A privilege log is the document accompanying a discovery production that lists every document withheld for privilege — providing enough information for opposing counsel and the court to evaluate the privilege claim without revealing the protected substance. Federal Rule of Civil Procedure 26(b)(5)(A) requires it; most state rules and international equivalents impose similar obligations. Done well, the privilege log withstands challenges; done poorly, it triggers motion practice and (worst case) waiver findings.
The two privilege log formats
Document-by-document log
The default in most US federal litigation. One row per withheld document, with metadata that lets opposing counsel evaluate the claim:
| Field | Required content |
|---|---|
| Bates number | Unique identifier in the production |
| Date | Document date or transmission date |
| Author | Originating attorney or party |
| Recipients (To / Cc / Bcc) | All recipients including type designation |
| Document type | Email, memo, draft contract, etc. |
| Subject matter | General topic without revealing substance |
| Basis for privilege | Attorney-client / work product / other |
| Description of privilege | Brief explanation of why protected |
A typical large-matter privilege log can contain thousands of entries; one entry per email in a privileged thread (not one per thread).
Categorical (or “by category”) log
Increasingly used in high-volume cases by court order or party agreement. Documents are grouped into categories (e.g., “Communications between Lead Litigation Counsel and General Counsel re: Matter X, dated 2024-2025”) with one log entry per category covering counts of documents.
Categorical logs reduce log generation cost dramatically — but require court or opposing counsel agreement, and require sufficient detail per category to support meaningful evaluation.
********
• What this exercise asks:
a - Name every field listed in the table of the privilege log passage for the document-by-document log.
b - Decide whether each statement agrees with the privilege log passage, giving yes or no and quoting the words that settle it: (i) Categorical logs need agreement from the court or opposing counsel. (ii) A document-by-document log has one entry per privileged email thread. (iii) Federal Rule of Civil Procedure 26(b)(5)(A) requires a privilege log.
c - Reproduce the privilege log passage word for word between "The two privilege" and "one per thread).", inclusive.
The records are not needed for any of this.

[Target pointing data]
********
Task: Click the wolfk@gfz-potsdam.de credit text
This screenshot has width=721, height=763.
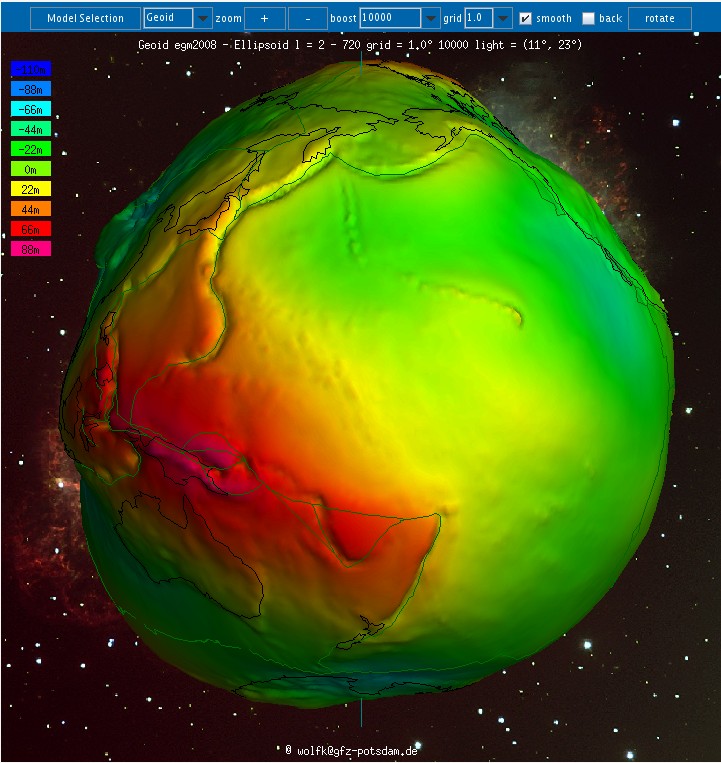Action: [351, 750]
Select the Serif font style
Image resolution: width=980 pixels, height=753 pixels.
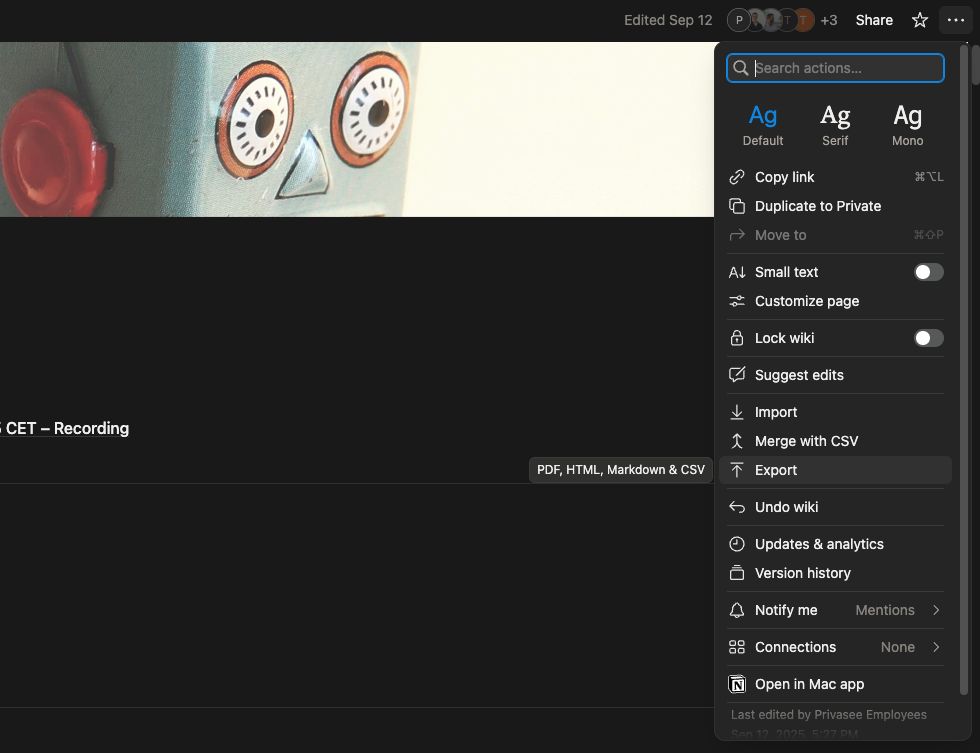(x=835, y=125)

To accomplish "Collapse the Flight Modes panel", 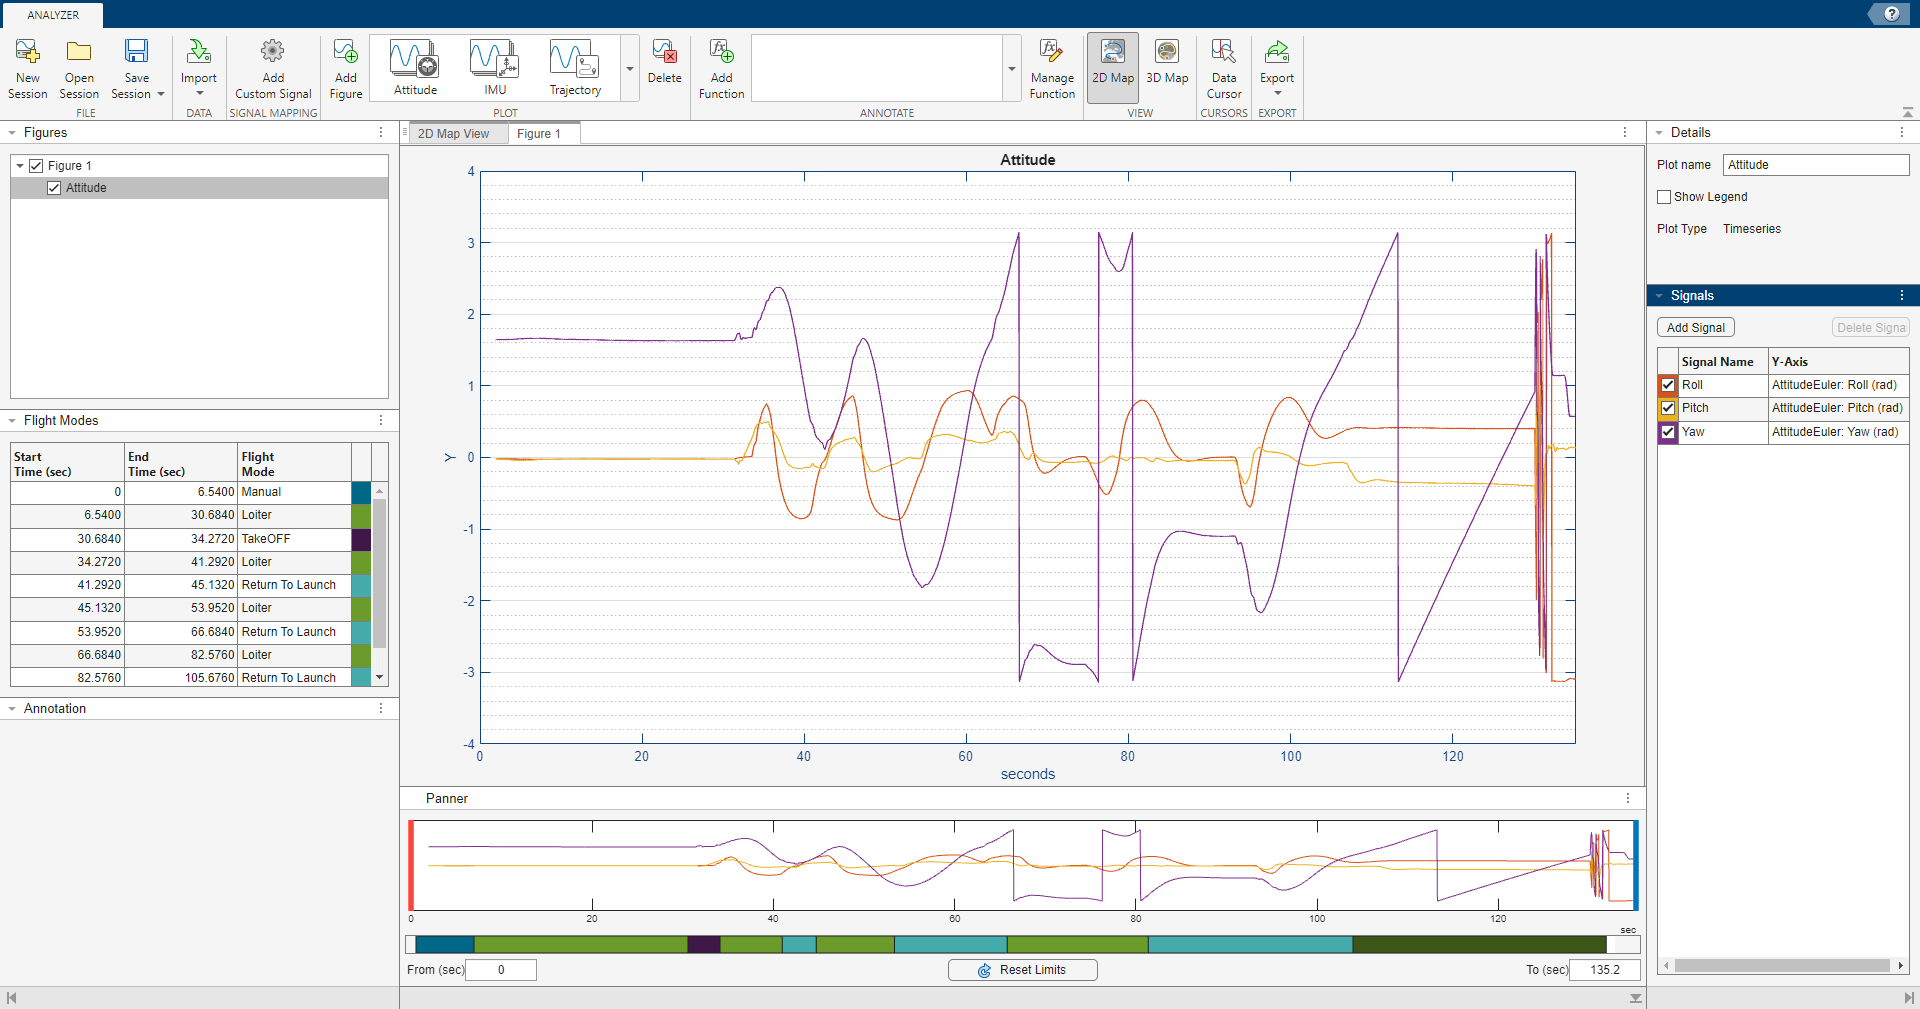I will [x=10, y=420].
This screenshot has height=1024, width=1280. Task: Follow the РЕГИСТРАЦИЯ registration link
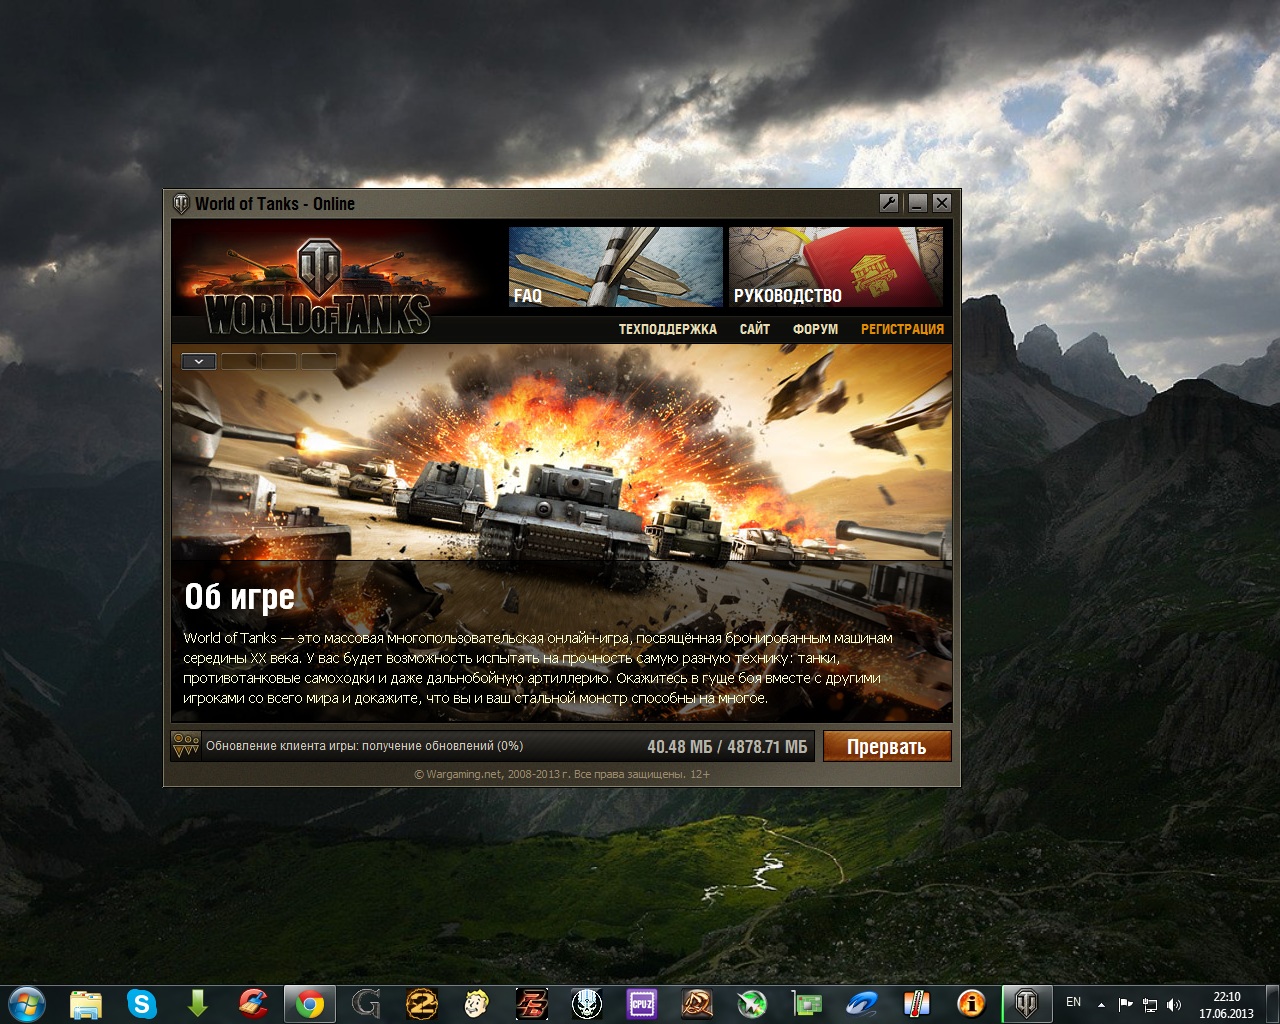[x=902, y=329]
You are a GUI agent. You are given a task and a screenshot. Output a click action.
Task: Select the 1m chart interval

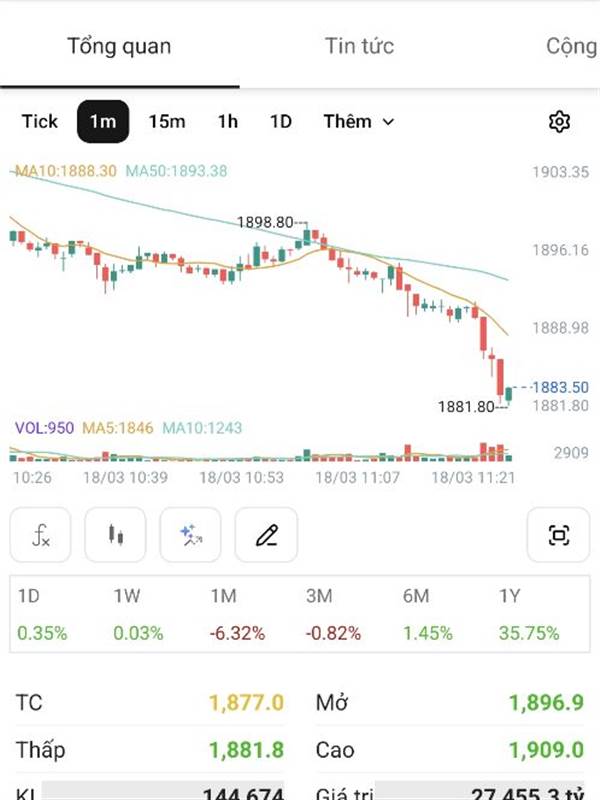[103, 122]
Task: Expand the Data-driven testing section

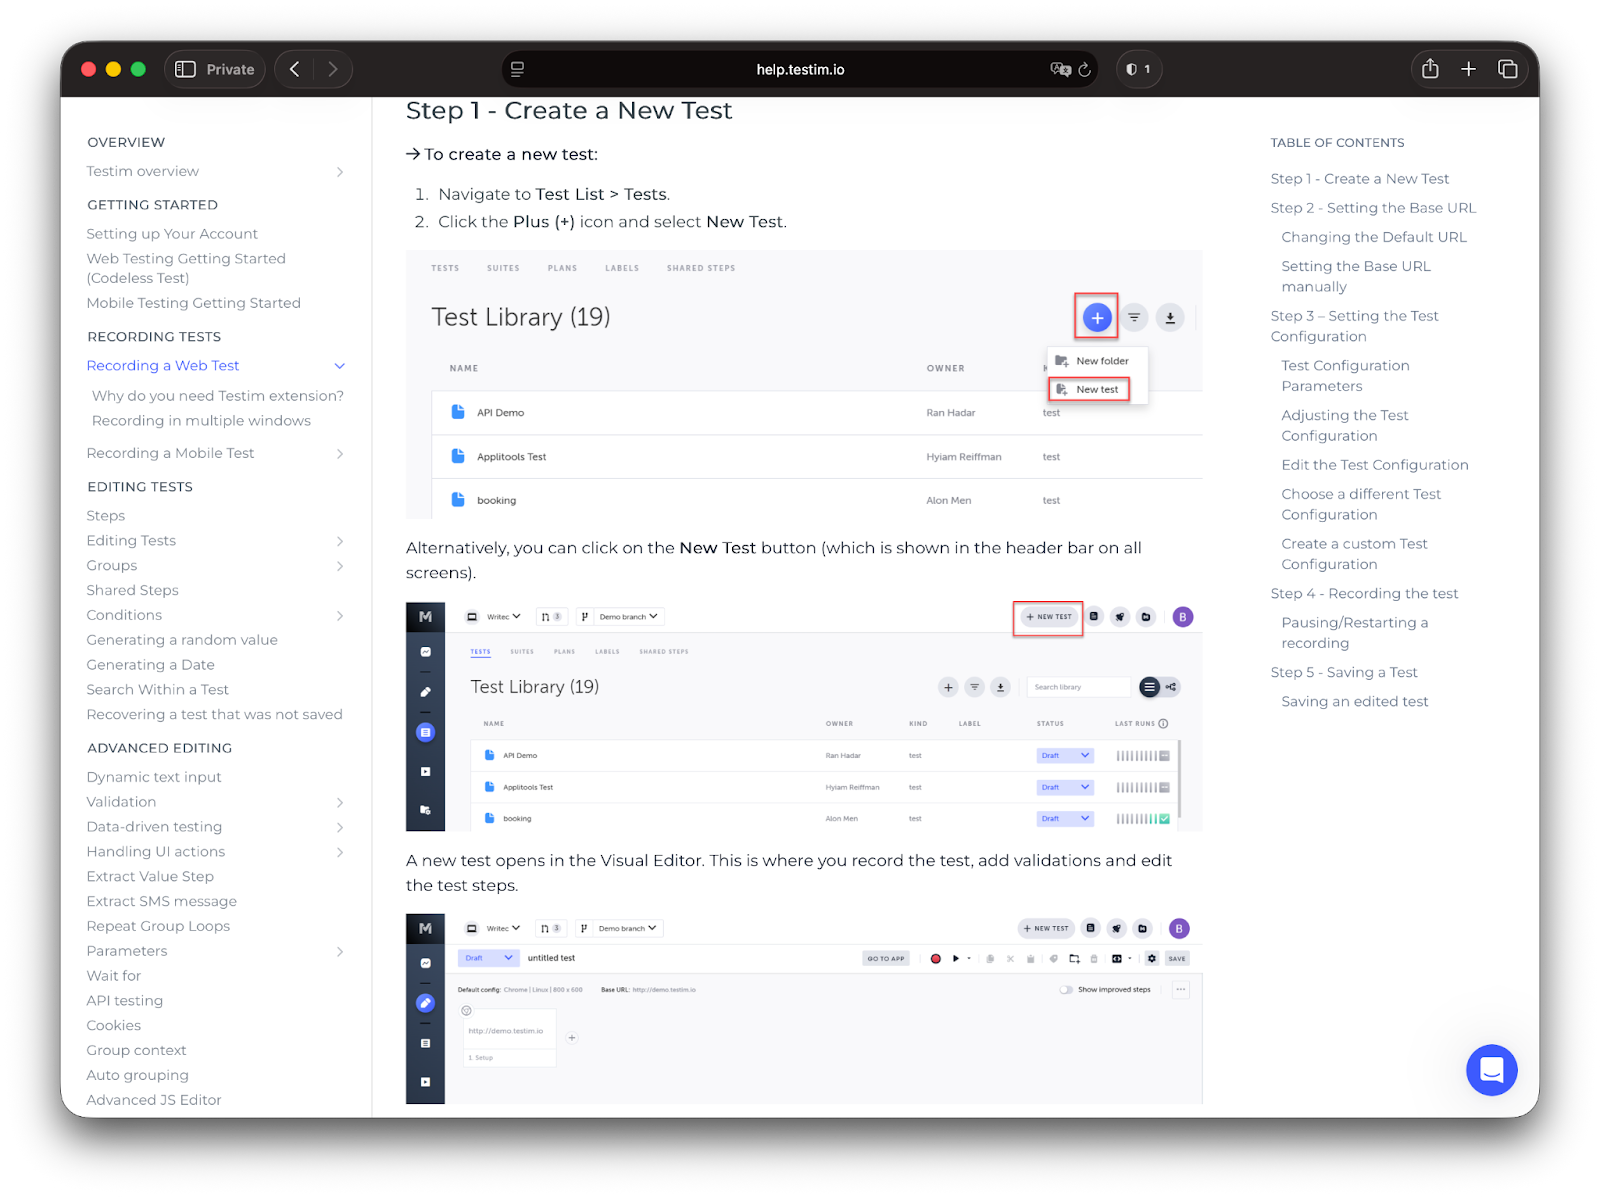Action: point(339,827)
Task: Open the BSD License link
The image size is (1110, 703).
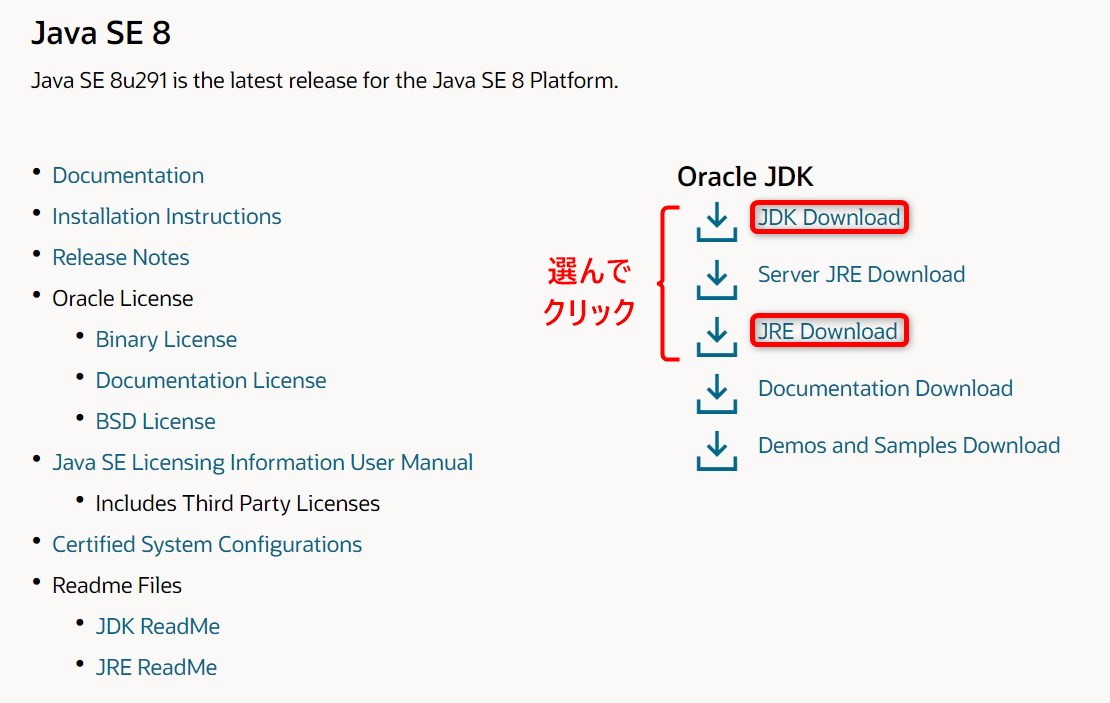Action: 155,421
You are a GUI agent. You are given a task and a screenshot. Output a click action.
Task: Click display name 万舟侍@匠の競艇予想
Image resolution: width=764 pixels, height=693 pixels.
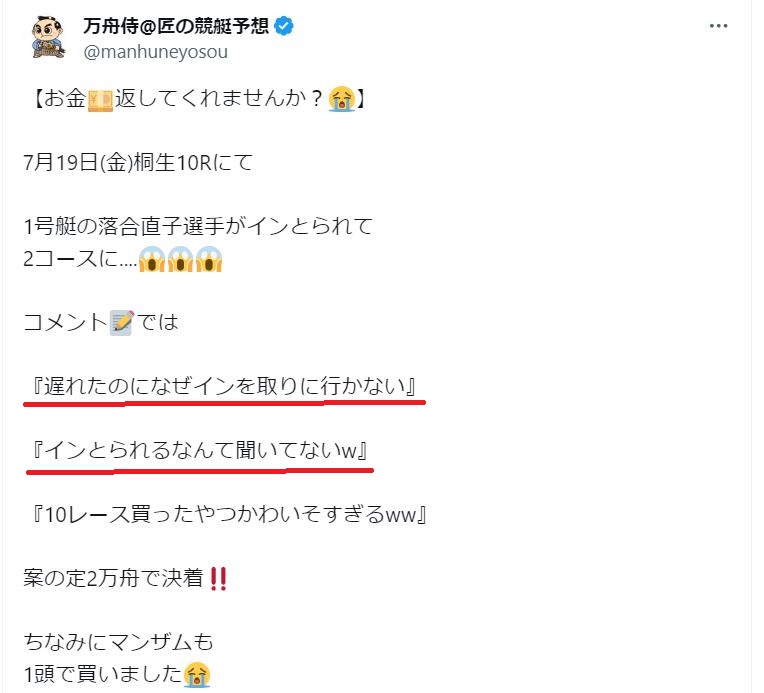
********
• Responses in order:
a - Bates number; Date; Author; Recipients (To / Cc / Bcc); Document type; Subject matter; Basis for privilege; Description of privilege.

b -
(i) Yes: "require court or opposing counsel agreement"
(ii) No: "one entry per email in a privileged thread (not one per thread)"
(iii) Yes: "Federal Rule of Civil Procedure 26(b)(5)(A) requires it"

c -
The two privilege log formats
Document-by-document log
The default in most US federal litigation. One row per withheld document, with metadata that lets opposing counsel evaluate the claim:
| Field | Required content |
|---|---|
| Bates number | Unique identifier in the production |
| Date | Document date or transmission date |
| Author | Originating attorney or party |
| Recipients (To / Cc / Bcc) | All recipients including type designation |
| Document type | Email, memo, draft contract, etc. |
| Subject matter | General topic without revealing substance |
| Basis for privilege | Attorney-client / work product / other |
| Description of privilege | Brief explanation of why protected |
A typical large-matter privilege log can contain thousands of entries; one entry per email in a privileged thread (not one per thread).